The GoAero Prize notes that many existing craft can already carry out many of these missions, but looks forward to spurring new developments, “That showcase to users, industry, government, and the public the art of the possible with today’s technology (affordability, portability, storability, ease of use, versatility, etc.), which may one day lead to fieldable solutions.”
What’s Available Now – or Soon?
eHang has flown perhaps thousands of people autonomously in China, including their entire board of directors. Beyond delivering medical practitioners and supplies, their machines can even deliver fire-fighting foam on target.
We’ve reported here on Jump Aero’s potential sale to the State of Oregon, which we’ve seen suffer wildfire damage that wiped out entire towns.
And as can be seen in the video, such life-saving technologies seem to stir up the venture capital universe.
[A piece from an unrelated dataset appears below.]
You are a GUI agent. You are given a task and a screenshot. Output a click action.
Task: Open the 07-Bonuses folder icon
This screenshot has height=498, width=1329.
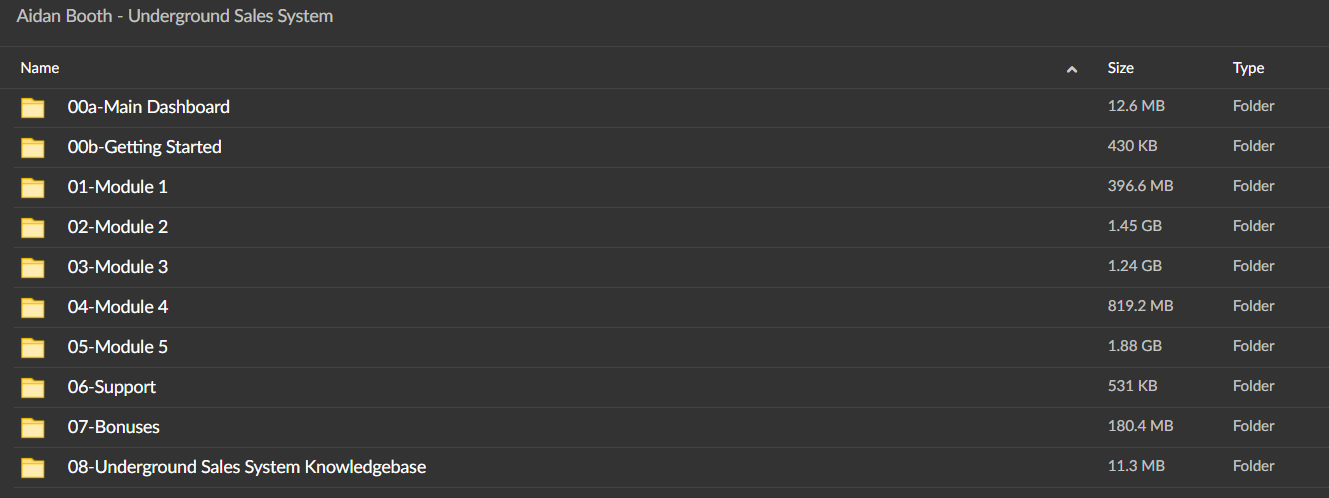point(33,427)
Beyond military rescue missions, one can see the Lift Hexa employed by rurul fire departments for similar operations. The ability to haul untrained personnel to disaster sites is a plus here.
The Competition Rules
As one might guess, the rules are extensive and complex. One can imagine teams parsing these rules as though they were looking for loopholes in the constitution or the commandments.
April 8, 2o24 marks the last day to comment on the rulebook itself, with October 9 seeing submission of Stage 1 documents, and June 18, 2025 for validation of the technical aspects of the submission. Turning from documents to actual flyable hardware, entrants will submit their machines between August 5 and December 15, 2026 for verification of safe flying characteristics. The up-to-three-day flyoff event will begin February 5, 2027. Rules are intricate, and contest rules urge early application and compliance with each stage. After all, the designs will probably progress in an iterative fashion, and teams’ final goals will probably become moving target.
Since the kickoff of the modern electrick aircraft movement with the Green Flight Challenge in 2011, several challenges have helped bring about great advancements.
This competition could be among the most important in aviation history. We are faced with daunting threats to our way of life and perhaps our very existence. The GoAero Prize could provide hope in darkening times.